Выйдя из ворот виллы, он столкнулся с прогуливавшимся по улице «комбайнером», который, увидев лицо Андрея, даже не попытался снова изобразить из себя доброго весельчака. Обнорский вздохнул и спросил его:
— Ну, что теперь?…
«Комбайнер» пожал плечами и ответил вопросом на вопрос:
— Куда тебя отвезти?
Андрей настолько растерялся, что даже усмехнулся:
— А ты не знаешь?
— Куда скажешь — туда и отвезу, — ответил парень.
— Ну, тогда поехали в гостиницу, — хмыкнул Обнорский. — Куда мне еще ехать-то… Жаль, старина, кабаков здесь нет. Ох, и наебенился бы я сегодня…
Всю дорогу до гостиницы никто в машине не проронил ни слова. Лишь когда они уже въехали в Хай аль-Аквах, «комбайнер» повернулся к Андрею и негромко сказал:
— На всякий случай… Ты, конечно, парень и сам неглупый, но «директор» попросил еще раз напомнить: будет много проблем, если ты начнешь что-нибудь рассказывать, и у тебя, и у тех, кому расскажешь… Так что не надо, ладно?
Обнорский вымученно улыбнулся и спросил:
— О чем рассказывать-то?
— Вот и я говорю — не о чем, — подхватил провожатый.
Обнорский потер рукой левый висок и кивнул:
— Пусть ваш «директор» не волнуется. Некому мне рассказывать. Да и кто поверил бы?
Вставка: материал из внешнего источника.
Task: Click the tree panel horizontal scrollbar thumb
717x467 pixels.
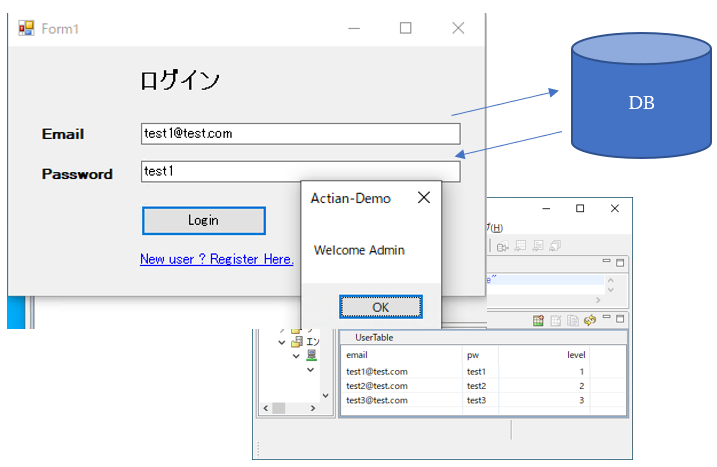Action: point(279,408)

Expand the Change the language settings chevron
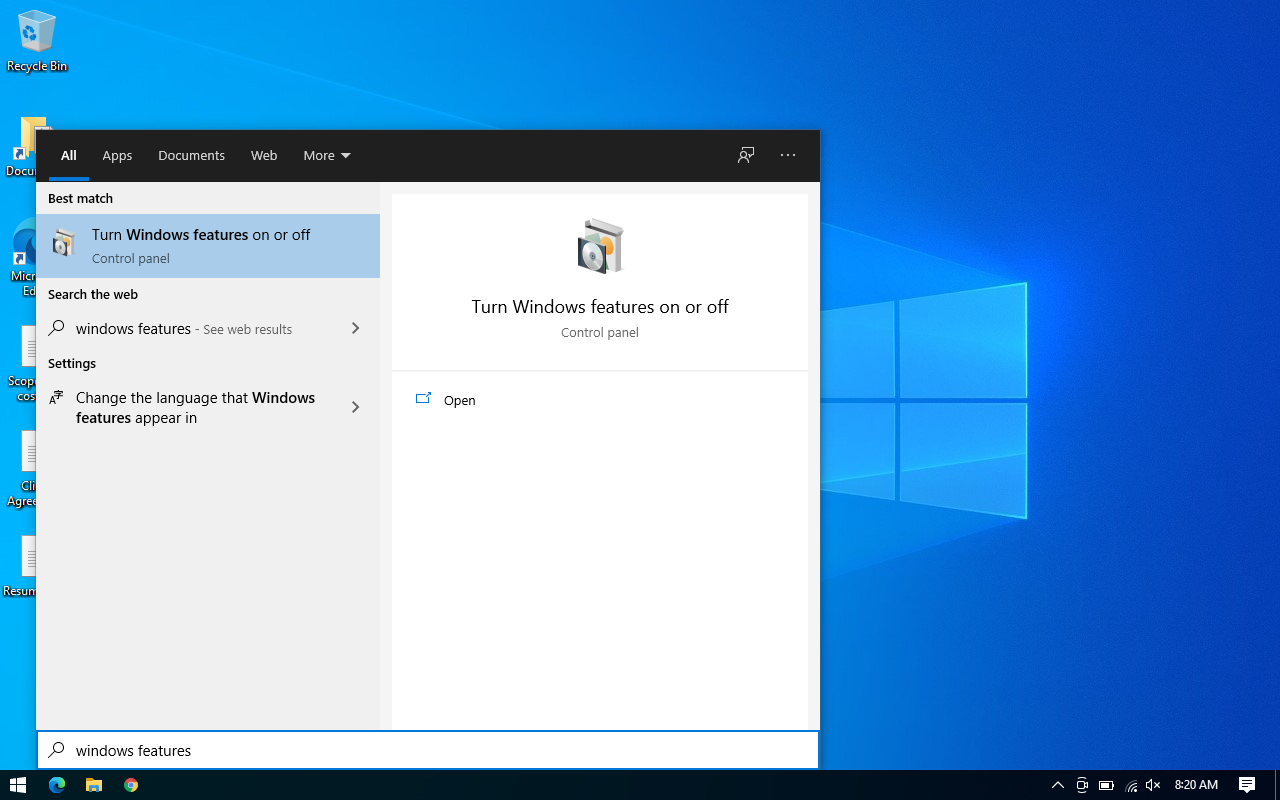click(355, 407)
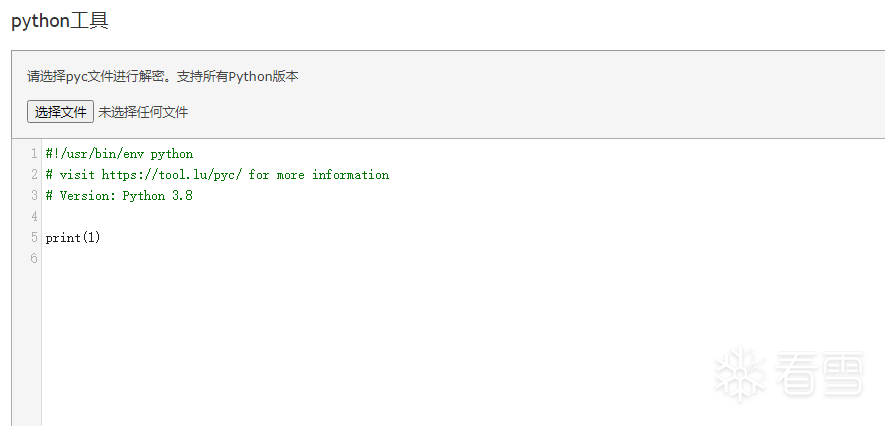Select line number 4 in the gutter
The width and height of the screenshot is (885, 426).
click(34, 217)
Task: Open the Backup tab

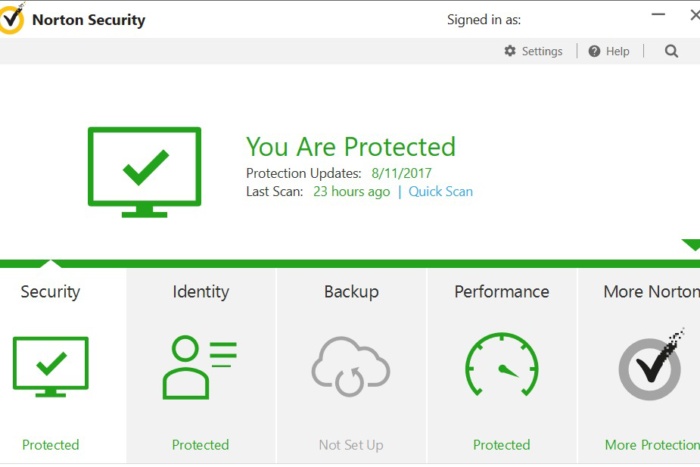Action: pos(351,292)
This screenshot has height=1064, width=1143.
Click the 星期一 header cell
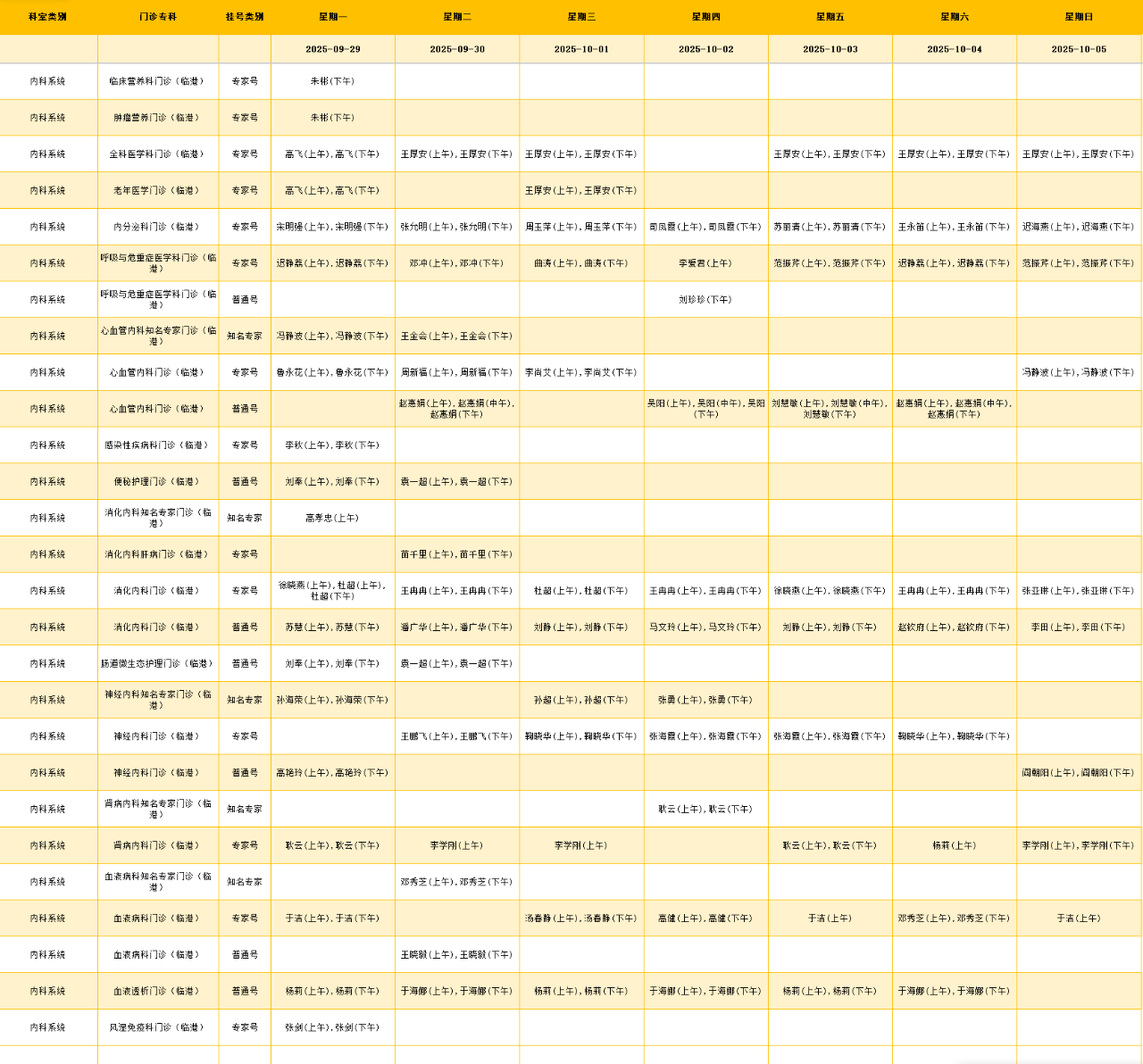[x=332, y=17]
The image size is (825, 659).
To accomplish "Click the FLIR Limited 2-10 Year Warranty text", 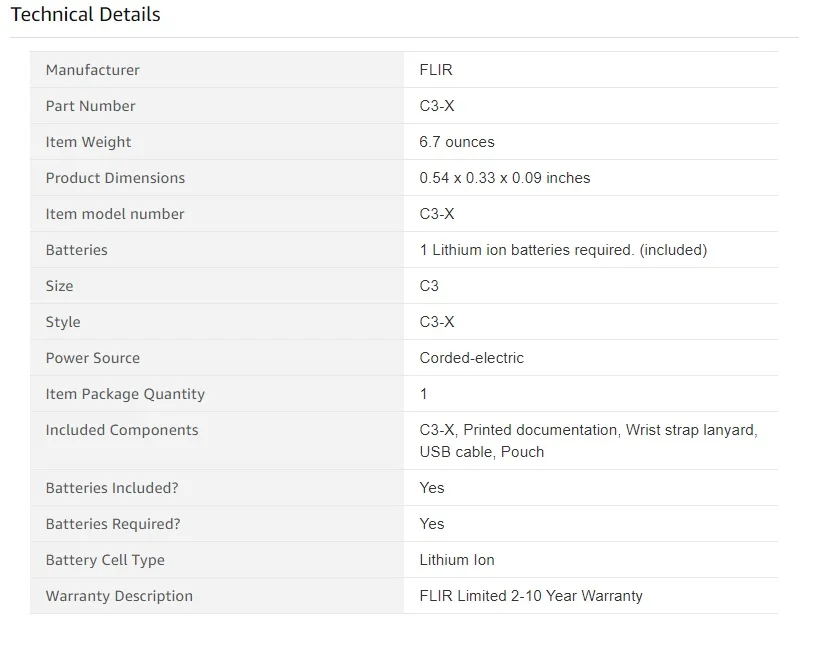I will point(531,596).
Так что не переживайте.
— А никто и не переживает, — улыбнулся «комбайнер». — Наше дело — предупредить…
Андрей поднялся на свой этаж, открыл дверь квартиры и прошел в свою комнату, не зажигая света. Там он прямо в одежде лег на кровать и закрыл глаза. Больше всего на свете ему хотелось уснуть и хоть на несколько часов оторваться от своей боли и памяти… И сон сжалился над ним…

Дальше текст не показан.